For years at Volkswagen, talk of efficiency improvements almost always involved TDI—the badging that denoted VW’s diesel technology, now effectively mothballed in the United States because of the company’s costly emissions scandal. It’s no surprise that this week at the Vienna Motor Symposium, the automaker showed several different paths that it sees leading to carbon-neutral mobility—with no mention of TDI.
One of these is the VW Golf TSI BlueMotion, powered by a new 1.5-liter TSI (turbocharged, direct injection) gasoline four-cylinder engine fitted with what the company describes as an “affordable micro hybrid system.”
What that amounts to is essentially an engine stop/start system with a significantly broader operating range. The new BlueMotion system employs the seven-speed version of VW’s DSG dual-clutch automatic transmission. If you lift gently off the accelerator, it simply declutches and disables the engine at speeds up to 81 mph. The setup is a little more complicated than it sounds, as it requires a higher-capacity battery—here a compact lithium-ion one—to handle the vehicle’s electric loads during long engine-off coasting stints. The battery is managed alongside a traditional lead-acid one, with a special Q-diode to isolate vehicle systems from the starter circuit. Three methods are used to restart the engine: by use of its starter motor, by re-engaging the clutch to crank the engine, or by combining the starter with clutch engagement.
Although the “hybrid-style characteristics” that VW says the new BlueMotion system provides might not constitute a hybrid by traditional definitions, it promises a boost of about 2 mpg, based on extremely optimistic European-cycle efficiency numbers (up to about 50 mpg, from 48 mpg).
The 1.5-liter TSI engine, which is being introduced in Europe this year, also has VW’s active cylinder management, which switches off two cylinders under light loads.
Volkswagen also revealed a new engine that will be offered in subcompact models: an 89-hp 1.0-liter turbocharged three-cylinder designed for compressed natural gas (CNG) but also capable of running on gasoline. When the engine is warm or under low load, it runs two cylinders on a rich mixture while one is on a lean mixture. That creates a more oxygen-rich exhaust stream from which the catalyst can more effectively convert methane.
The Shape of Things to Come? Not Quite
Both of these technologies are unlikely to be brought directly to the United States anytime soon, however. While Volkswagen does plan to bring the 1.5-liter TSI engine to the U.S. in a couple of years—in the next-generation Golf, among other products—it’s unlikely the coasting system would provide significant gains in EPA testing; nor is Volkswagen expected to go through the trouble of federalizing the little 89-hp triple.
What we can count on from Volkswagen in the U.S. instead is electrification—in forms that California and other ZEV Mandate states require, with designs previewed by the I.D. BUZZ, BUDD-e, and I.D. Crozz concept vehicles. There’s a new generation of traditional hybrids on the way, too.
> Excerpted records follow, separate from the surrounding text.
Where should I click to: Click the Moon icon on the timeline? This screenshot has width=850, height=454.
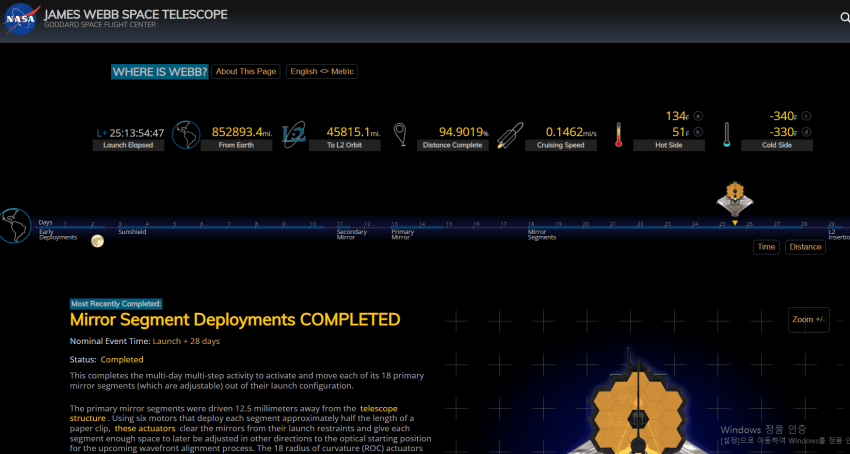(97, 240)
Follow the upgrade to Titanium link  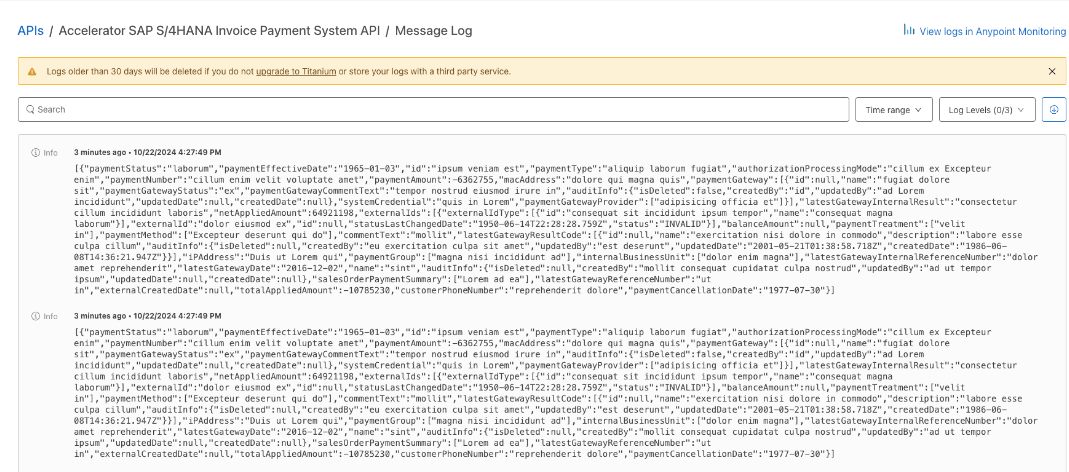coord(296,72)

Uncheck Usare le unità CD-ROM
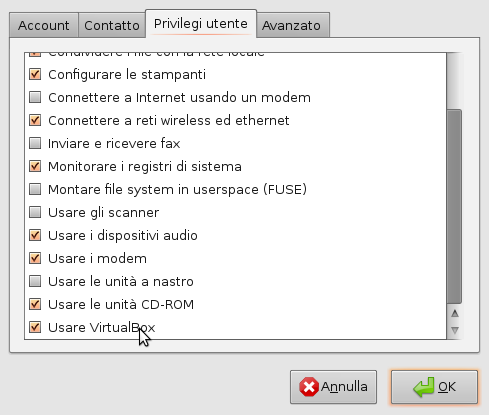pyautogui.click(x=35, y=304)
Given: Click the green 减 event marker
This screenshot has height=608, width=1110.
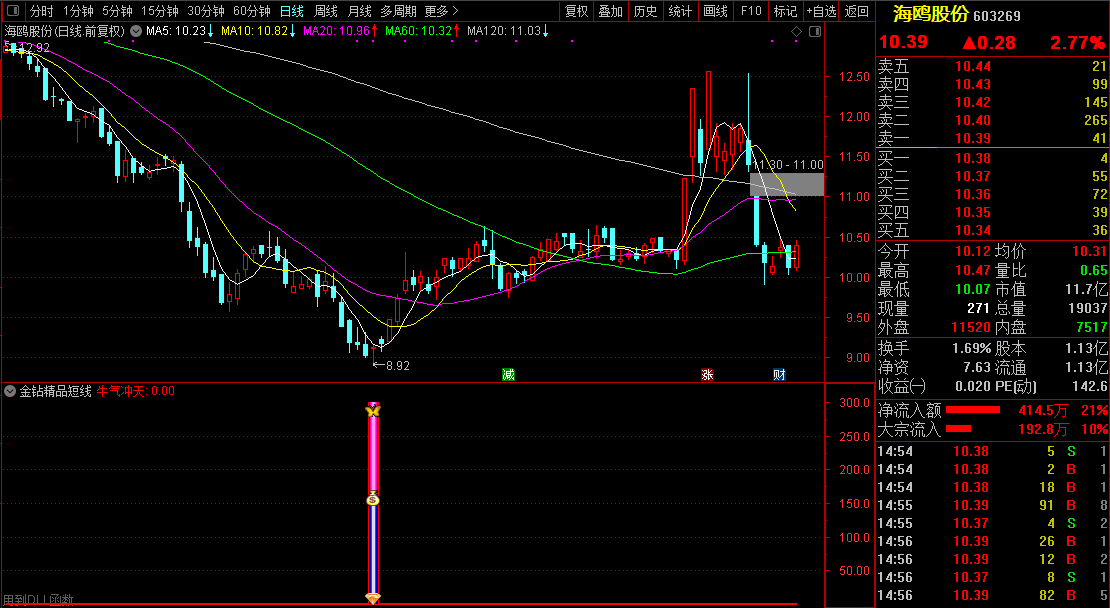Looking at the screenshot, I should tap(508, 374).
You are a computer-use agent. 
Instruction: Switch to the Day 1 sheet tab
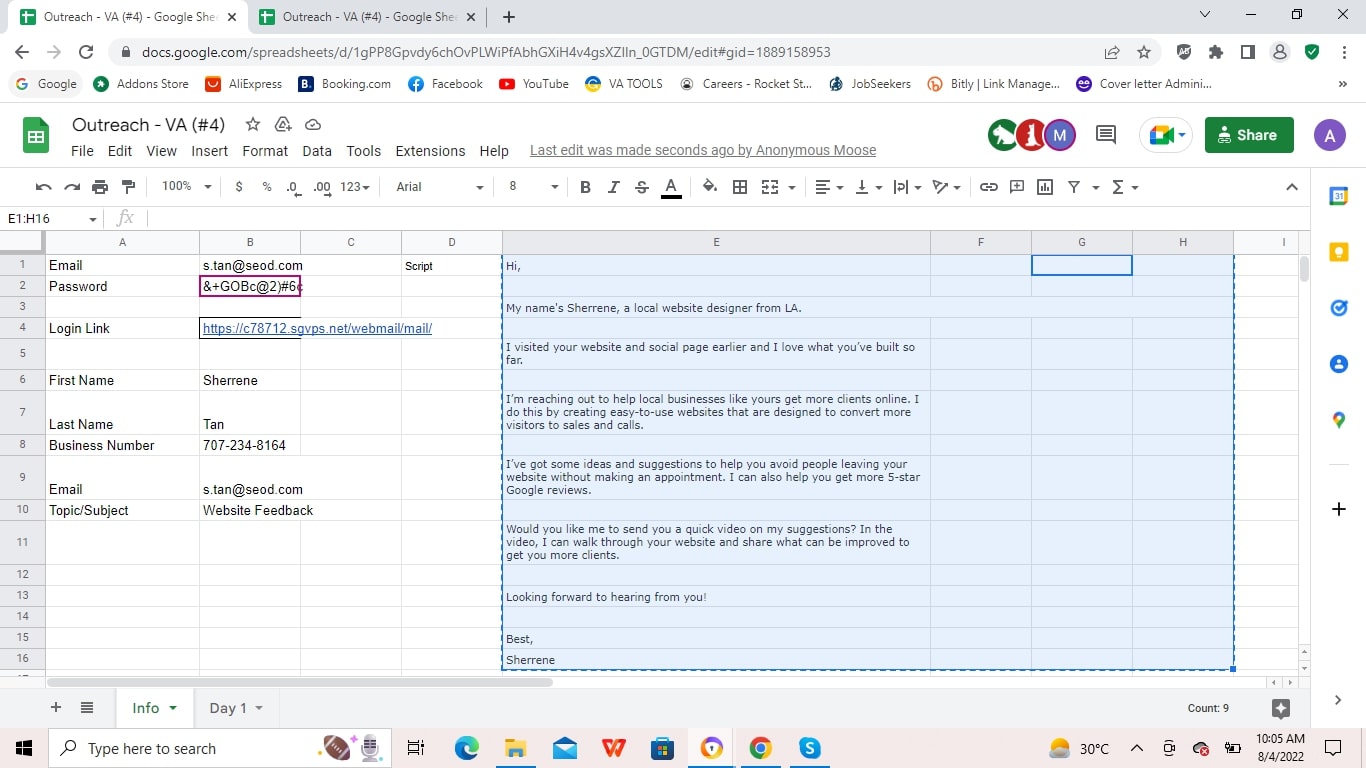point(227,707)
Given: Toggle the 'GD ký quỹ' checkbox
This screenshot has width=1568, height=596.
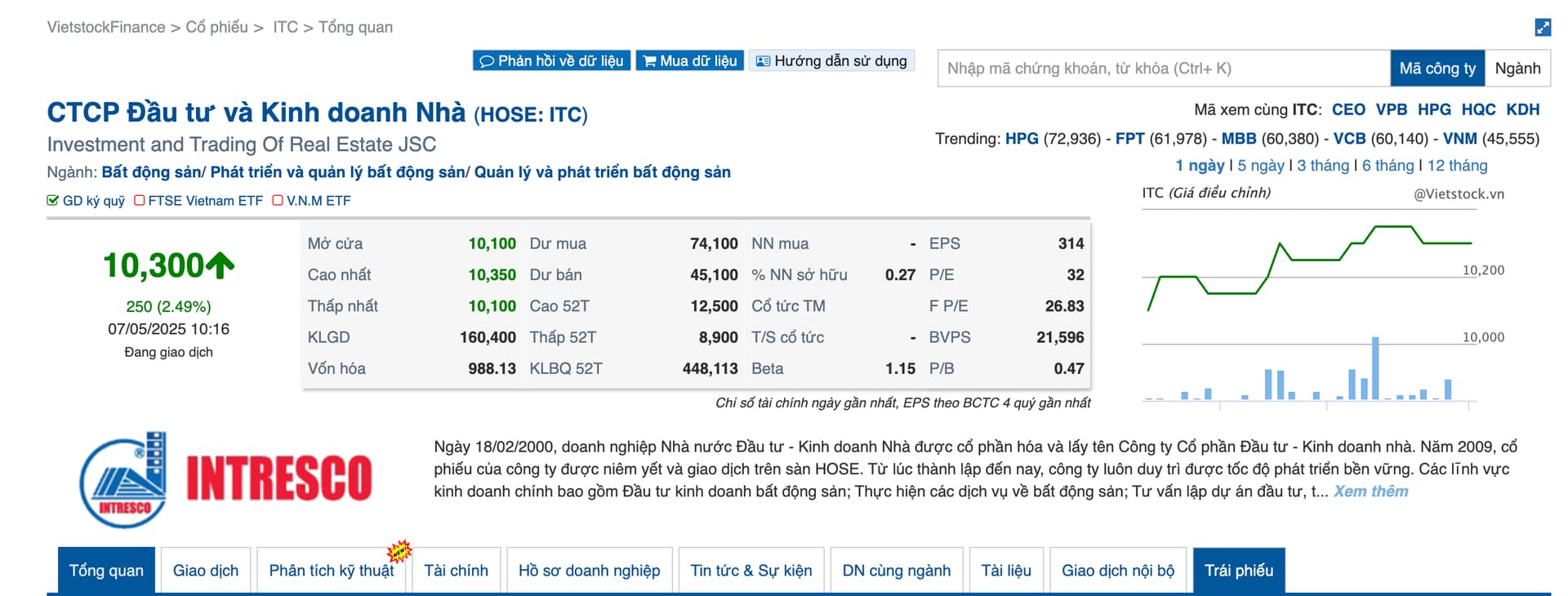Looking at the screenshot, I should (x=53, y=201).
While VW doesn’t have a lot of choice in some of its amends—including a 10-year Electrify America program—it’s making good on its own in a more stringent regulatory environment by investing $11 billion into advancing the fuel efficiency of its internal-combustion engines by up to 15 percent. That’s on top of more than $3 billion spent in the past five years. It’s as strong an indicator that we can have that, even for embattled Volkswagen, the internal-combustion engine sure isn’t dead yet.